Por ejemplo, luego de la adquisición exitosa de inversiones en la Bolsa en un mercado claramente ascendente, tendemos a creer que fue gracias a nuestra visión e inconscientemente le restamos importancia al hecho de que las condiciones favorables del mercado sin duda maximizaron nuestras ganancias. El mismo pensamiento se evidencia en otras áreas, por ejemplo, al realizar elecciones de carrera exitosas, al contratar al personal, o en proyectos de negocios. 

Esta subjetividad nos conduce a lo que los psicólogos llaman “ilusión de control”, que puede jugarnos en contra a la larga. Cuando atribuimos gran parte de nuestro éxito a nuestro propio ingenio, somos propensos a sentir un exceso de confianza, la convicción de que consistentemente tomamos buenas decisiones. Un gestor de acciones en un mercado en alza se vuelve petulante y eventualmente comete un error garrafal en uno de sus negocios. 

O, al enfrentarnos a un problema difícil en nuestra empresa, confiamos demasiado en nuestro instinto; prescindimos de un análisis lo suficientemente minucioso, o descartamos los comentarios de colegas que podrían saber mucho más del tema que nosotros en lo que concierne a ese desafío al que nos enfrentamos. 

Los líderes sensatos, en cambio, resisten la tentación de confiar en su supuesta brillantez. Los que toman las decisiones más inteligentes resultan ser los más humildes. Se resisten al exceso de confianza, hacen sus deberes, recaban información y siempre tienen presente que una gran decisión tomada el día de ayer no garantiza el éxito del mañana. Se protegen de la “ilusión de control”, y perciben en forma acertada el rol que la suerte y la oportunidad han tenido en sus éxitos pasados. 

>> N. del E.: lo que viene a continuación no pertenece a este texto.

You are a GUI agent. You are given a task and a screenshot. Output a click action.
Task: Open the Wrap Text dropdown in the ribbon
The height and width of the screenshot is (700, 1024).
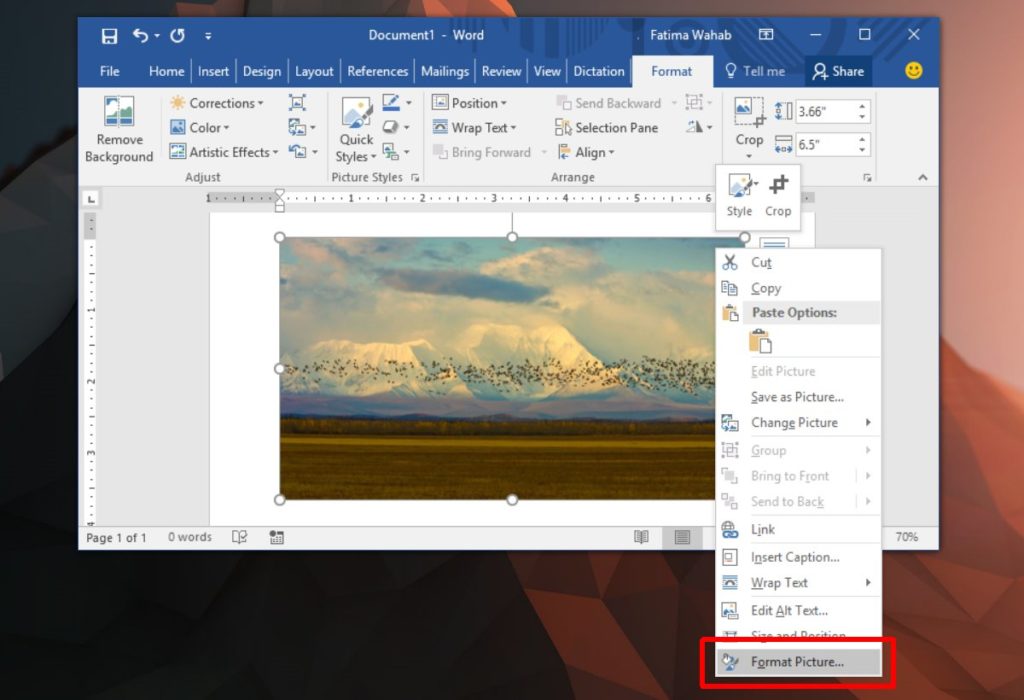477,127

Lo que nos lleva a nuestra segunda lección: sean resilientes, porque en la vida, “chip happens,” (pasan cosas malas), por decirlo de alguna manera. Los resultados que obtenemos en la vida real difícilmente se dan de acuerdo a un plan maestro. Muchos futuros emprendedores no pueden lidiar con esta realidad no tan agradable. Se dan por vencidos cuando se enfrentan a lo que parece ser un obstáculo difícil de zanjar: en el caso de Ben y Jerry, el costo prohibitivo de la máquina de bagels. 

Las personas exitosas, en cambio, aceptan que el “Plan A” casi nunca se cumple. En un mercado volátil como el de hoy en día, uno no puede predecir, y mucho menos controlar, cada obstáculo que surgirá en el camino al querer transformar nuestras ambiciosas aspiraciones en realidad. Por el contrario, los negocios (y la vida) seguramente se presentarán como una sucesión de caminos equivocados, rotondas, curvas, desafíos y problemas inesperados. 

Seguramente todos ya sabemos esto, pero a menudo solamente en un terreno estéril, intelectual. Pocos son los que están preparados cuando les toca vivirlo personalmente. Una cosa es leer sobre la resiliencia en un libro de liderazgo, y otra muy distinta es sufrir un revés humillante y aceptarlo estoicamente como una encrucijada donde la resiliencia y la creatividad se forjan. 

Sean humildes: alejen de ustedes la ilusión de control. Y sean resilientes: acepten que la vida real rara vez es “un helado suave y dulce”, más bien, es un camino de piedras.